月子に「こんな本みつけてんで」と見せたら、「仕事も人生も成功するドストエフスキー66のメッセージ」というキャッチフレーズを見て、「仕事とか人生とかの成功ってそもそも何なのか?という問いかけをしたのがドストエフスキーであり、文学じゃないのか?」なんてコメント(趣意)が返ってきた。

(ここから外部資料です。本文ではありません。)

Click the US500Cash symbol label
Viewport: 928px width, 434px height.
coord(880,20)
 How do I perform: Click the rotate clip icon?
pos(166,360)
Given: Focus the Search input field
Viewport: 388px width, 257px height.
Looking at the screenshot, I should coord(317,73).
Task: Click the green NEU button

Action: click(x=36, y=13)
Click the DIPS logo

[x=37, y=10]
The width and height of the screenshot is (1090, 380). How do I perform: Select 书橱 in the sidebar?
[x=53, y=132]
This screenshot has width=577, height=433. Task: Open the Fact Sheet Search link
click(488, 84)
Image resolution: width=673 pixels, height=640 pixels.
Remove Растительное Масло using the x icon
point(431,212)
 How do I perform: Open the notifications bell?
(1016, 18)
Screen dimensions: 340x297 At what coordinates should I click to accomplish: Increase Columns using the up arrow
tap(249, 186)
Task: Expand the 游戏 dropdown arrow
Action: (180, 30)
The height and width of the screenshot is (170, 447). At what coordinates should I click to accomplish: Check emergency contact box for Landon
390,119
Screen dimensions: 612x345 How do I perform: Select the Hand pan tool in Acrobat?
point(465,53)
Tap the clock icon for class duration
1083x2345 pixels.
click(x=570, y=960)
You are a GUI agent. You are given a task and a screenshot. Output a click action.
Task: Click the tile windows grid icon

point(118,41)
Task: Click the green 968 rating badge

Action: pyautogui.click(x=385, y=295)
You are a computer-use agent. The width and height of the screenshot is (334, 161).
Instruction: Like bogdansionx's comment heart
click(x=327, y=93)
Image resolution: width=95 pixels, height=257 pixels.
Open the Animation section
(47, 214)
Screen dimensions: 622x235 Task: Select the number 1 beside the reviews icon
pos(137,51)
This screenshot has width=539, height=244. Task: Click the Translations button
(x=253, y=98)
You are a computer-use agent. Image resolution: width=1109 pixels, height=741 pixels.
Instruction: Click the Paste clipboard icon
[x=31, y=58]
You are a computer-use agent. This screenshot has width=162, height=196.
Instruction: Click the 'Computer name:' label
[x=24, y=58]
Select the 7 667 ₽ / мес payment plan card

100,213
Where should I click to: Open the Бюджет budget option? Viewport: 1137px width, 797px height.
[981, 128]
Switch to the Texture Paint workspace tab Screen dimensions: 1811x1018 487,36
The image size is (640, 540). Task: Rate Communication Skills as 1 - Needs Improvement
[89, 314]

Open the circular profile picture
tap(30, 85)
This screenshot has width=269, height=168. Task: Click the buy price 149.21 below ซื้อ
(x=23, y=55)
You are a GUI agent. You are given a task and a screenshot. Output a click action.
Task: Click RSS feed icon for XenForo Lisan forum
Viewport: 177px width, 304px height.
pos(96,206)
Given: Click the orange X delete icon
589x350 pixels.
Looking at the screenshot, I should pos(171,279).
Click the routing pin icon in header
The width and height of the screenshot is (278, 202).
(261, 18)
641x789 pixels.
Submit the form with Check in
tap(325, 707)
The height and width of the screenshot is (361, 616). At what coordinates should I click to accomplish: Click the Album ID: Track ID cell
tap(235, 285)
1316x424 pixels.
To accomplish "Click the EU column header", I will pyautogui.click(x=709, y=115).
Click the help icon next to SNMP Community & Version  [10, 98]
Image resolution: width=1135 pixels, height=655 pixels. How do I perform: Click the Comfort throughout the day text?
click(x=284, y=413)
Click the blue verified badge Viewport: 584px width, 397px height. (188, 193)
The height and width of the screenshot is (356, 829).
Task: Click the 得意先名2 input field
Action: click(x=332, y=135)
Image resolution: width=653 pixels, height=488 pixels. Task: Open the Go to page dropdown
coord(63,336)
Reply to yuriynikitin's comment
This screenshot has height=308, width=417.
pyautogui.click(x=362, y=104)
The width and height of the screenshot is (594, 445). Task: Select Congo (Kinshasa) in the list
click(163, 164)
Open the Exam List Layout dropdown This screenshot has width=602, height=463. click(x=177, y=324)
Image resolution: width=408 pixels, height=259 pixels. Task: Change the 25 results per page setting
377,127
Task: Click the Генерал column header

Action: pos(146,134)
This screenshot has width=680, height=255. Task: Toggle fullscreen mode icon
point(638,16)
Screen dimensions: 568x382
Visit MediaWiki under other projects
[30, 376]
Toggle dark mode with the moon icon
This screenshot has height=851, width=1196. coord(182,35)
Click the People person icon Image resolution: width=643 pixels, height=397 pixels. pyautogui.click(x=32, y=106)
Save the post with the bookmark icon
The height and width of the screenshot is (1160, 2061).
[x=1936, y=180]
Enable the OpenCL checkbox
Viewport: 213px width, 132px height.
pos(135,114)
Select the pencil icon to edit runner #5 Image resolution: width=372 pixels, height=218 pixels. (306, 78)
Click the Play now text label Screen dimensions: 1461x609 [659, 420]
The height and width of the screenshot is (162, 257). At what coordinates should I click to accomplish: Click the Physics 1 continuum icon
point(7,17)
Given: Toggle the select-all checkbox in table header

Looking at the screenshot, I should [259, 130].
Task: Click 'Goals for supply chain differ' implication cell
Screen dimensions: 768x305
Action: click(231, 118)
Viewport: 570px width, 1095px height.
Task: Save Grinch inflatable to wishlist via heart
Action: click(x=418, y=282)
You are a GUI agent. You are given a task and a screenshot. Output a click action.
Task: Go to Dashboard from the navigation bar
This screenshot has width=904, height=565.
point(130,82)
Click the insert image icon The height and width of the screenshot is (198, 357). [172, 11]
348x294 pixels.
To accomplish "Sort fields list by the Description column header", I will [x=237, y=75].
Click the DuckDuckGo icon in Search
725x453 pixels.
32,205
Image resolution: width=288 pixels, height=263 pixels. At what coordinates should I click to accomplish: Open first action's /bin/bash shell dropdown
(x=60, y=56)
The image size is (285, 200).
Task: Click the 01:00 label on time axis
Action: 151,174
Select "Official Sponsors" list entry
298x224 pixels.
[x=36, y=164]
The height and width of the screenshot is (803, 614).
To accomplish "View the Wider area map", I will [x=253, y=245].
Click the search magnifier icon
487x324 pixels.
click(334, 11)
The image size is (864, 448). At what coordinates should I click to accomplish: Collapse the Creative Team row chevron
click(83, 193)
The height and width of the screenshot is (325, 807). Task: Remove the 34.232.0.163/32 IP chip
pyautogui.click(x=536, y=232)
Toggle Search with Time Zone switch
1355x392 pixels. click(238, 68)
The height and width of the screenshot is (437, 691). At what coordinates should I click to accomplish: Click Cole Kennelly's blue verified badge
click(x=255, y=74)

この本で知ったんだけれど、ドスやんは40歳のころ博打で身上をスッたり、流刑先のシベリアで税官吏の人妻に恋をして、その税官吏は病気かなんかで死んじゃったんだけれど、美人妻はひそかに恋していた学校の先生といっしょになってしまい、けっきょくドっさんは片思いで終わってしまいましたとさ。おまけにチェーホフ(だったと思う)に「あんなやつはロシア文壇のカビだ」と罵倒されたり。まさに「どこが仕事も人生も成功やねん?」と突っ込みたくなる存在である。

だからこの本は、ウォッカでよっぱらった亀山大先生の話を聞くようなつもりで読んだらいいと思う。亀山先生は佐藤優とウォッカの飲み比べをしたことがあって、完全に負けたらしい。だから亀山先生は、佐藤優を高く評価している。「超人的な知性と知力と肝臓」みたいな表現で。たしかに佐藤優の著作量と、それを支えている読書量はたいへんなもんだと思う。けれど、その知力と知性と肝臓をもってして、つねに情勢判断を間違えているところがおもしろい。そもそも外務省職員のときにアホな罪で捕まったり、さらに何年か前から池田大作と創価学会をやたら持ち上げているところなんかを見ても、情勢判断を致命的に誤るのは福運がないとしか言いようがない。

そもそも亀山先生が孫正義のことを褒めているあたりから興醒めしてきて、このおっちゃんはたんなるヨッパライ感がただよってくる。でも研究者としてとことん悩んだであろうことでもあり、フレーズを抽出するところは訳者ならではの芸だと思う。読んで損はない。